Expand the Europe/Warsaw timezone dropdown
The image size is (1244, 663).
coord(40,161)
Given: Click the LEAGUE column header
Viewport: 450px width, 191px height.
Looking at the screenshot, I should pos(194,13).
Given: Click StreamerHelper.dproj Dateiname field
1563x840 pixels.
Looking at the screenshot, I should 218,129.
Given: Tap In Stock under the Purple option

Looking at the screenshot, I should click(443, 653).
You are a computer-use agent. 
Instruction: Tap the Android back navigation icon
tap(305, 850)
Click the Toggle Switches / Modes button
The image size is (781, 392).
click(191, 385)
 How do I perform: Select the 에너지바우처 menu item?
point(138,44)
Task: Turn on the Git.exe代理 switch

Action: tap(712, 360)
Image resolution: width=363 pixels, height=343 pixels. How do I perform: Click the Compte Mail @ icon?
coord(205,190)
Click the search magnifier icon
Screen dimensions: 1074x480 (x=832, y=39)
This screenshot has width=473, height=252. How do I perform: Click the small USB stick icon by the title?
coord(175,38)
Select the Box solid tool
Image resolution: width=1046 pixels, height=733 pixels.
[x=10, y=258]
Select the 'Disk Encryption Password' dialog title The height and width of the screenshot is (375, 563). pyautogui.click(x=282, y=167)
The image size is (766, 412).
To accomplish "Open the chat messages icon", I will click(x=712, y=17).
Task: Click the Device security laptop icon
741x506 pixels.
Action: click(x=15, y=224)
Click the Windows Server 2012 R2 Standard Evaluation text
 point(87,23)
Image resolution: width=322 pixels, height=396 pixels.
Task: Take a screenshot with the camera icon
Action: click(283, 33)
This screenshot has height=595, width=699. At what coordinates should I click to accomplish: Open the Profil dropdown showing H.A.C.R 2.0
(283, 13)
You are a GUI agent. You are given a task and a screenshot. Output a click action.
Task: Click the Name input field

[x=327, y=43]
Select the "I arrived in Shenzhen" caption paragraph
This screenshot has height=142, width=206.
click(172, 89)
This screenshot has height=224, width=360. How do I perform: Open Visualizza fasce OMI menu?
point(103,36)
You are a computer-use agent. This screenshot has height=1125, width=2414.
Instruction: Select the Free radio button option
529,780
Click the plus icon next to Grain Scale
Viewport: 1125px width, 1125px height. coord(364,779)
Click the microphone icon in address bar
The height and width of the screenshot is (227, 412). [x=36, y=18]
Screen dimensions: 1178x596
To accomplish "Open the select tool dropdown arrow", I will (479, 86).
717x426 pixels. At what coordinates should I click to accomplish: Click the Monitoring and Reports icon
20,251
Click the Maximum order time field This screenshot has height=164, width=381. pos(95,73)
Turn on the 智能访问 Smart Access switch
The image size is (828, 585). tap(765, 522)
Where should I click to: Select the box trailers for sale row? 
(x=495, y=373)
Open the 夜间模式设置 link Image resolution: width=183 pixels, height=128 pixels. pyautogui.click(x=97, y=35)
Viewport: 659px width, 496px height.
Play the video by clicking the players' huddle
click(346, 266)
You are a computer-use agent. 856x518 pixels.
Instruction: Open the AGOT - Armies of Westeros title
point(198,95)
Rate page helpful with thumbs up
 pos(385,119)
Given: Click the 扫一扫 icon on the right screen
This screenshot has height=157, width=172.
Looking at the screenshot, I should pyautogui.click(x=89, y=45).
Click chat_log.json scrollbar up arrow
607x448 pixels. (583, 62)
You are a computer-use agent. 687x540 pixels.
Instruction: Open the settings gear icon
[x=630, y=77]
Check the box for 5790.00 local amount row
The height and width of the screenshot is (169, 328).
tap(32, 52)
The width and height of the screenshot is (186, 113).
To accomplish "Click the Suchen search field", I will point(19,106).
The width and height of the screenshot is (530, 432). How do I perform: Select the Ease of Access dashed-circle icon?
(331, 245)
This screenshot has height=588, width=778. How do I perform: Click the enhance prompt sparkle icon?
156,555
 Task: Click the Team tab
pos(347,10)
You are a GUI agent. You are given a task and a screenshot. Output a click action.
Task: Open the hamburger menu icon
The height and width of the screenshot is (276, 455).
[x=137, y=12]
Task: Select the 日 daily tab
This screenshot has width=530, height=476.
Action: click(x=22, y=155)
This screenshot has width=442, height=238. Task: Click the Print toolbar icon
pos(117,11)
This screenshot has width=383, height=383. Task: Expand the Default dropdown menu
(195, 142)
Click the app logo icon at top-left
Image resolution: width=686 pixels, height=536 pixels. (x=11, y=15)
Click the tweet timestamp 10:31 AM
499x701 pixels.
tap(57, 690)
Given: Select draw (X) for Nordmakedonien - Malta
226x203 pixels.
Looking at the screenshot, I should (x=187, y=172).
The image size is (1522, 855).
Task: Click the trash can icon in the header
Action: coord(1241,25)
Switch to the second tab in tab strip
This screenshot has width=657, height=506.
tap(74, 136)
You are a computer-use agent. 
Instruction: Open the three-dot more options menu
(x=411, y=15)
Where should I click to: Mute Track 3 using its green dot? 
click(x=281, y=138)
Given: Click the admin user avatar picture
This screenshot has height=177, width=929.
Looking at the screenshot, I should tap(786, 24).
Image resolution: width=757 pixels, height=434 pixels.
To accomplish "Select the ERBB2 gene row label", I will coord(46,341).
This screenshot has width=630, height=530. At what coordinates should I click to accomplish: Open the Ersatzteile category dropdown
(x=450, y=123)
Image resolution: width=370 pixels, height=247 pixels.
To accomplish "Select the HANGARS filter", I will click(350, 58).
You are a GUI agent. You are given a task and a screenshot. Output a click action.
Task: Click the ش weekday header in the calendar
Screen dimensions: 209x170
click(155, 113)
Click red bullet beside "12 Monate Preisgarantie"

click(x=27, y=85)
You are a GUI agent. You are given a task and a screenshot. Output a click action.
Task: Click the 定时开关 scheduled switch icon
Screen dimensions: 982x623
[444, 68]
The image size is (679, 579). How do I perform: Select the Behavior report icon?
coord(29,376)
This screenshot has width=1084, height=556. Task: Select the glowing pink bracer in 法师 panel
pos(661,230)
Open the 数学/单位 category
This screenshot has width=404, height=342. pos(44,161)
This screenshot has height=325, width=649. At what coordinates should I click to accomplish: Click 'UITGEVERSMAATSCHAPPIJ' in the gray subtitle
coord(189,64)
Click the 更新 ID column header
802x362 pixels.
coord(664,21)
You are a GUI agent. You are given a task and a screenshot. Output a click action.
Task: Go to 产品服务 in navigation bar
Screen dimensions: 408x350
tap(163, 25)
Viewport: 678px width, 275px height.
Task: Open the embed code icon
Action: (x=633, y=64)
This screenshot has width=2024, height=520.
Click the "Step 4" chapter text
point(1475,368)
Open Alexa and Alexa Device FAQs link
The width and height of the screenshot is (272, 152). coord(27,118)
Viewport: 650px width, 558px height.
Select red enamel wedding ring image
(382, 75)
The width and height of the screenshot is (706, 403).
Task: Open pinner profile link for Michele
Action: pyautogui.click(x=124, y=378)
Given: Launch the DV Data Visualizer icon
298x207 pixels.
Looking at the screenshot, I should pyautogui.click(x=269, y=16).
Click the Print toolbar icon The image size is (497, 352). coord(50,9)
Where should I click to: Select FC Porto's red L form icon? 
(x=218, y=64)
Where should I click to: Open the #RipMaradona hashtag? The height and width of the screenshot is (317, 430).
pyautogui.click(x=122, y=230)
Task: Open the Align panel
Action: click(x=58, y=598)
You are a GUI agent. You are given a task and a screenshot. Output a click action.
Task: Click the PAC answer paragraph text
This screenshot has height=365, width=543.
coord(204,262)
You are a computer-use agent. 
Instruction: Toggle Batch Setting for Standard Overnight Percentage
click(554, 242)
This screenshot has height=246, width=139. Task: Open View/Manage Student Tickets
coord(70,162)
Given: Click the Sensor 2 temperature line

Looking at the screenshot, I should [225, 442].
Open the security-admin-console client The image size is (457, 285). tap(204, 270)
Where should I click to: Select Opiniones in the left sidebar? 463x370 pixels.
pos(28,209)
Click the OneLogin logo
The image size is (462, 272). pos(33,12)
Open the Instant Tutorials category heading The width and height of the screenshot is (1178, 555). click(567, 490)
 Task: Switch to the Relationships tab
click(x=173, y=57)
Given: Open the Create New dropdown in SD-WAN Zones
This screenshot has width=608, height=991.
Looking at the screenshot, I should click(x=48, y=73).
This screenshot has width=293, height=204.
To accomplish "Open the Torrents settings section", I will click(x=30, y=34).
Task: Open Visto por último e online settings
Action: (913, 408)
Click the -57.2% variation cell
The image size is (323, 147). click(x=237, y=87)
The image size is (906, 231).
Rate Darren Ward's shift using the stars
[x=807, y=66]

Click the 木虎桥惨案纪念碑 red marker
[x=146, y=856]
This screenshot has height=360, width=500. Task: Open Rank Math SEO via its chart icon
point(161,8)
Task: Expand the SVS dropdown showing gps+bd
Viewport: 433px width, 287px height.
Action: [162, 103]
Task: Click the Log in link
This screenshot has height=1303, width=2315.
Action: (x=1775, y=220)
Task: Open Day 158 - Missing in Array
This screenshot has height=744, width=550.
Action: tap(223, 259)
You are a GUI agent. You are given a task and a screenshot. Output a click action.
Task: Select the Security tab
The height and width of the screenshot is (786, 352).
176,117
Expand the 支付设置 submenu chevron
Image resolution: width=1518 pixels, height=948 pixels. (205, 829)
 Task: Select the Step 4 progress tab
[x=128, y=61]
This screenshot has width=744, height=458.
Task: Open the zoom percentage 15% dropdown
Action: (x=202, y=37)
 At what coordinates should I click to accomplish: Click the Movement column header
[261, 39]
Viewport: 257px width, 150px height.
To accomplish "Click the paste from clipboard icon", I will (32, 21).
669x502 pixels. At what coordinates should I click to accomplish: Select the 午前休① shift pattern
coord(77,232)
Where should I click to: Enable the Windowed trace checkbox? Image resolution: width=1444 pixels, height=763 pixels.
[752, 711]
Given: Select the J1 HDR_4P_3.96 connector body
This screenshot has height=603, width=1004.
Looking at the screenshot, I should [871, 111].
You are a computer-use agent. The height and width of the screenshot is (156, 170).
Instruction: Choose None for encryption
- - - - -
» Problem to solve
Wherever "admin" appears in the listing, report the line it is on.

» Task solution
Given: Click the admin user avatar picture
Open the security-admin-console client The image size is (457, 285). tap(204, 270)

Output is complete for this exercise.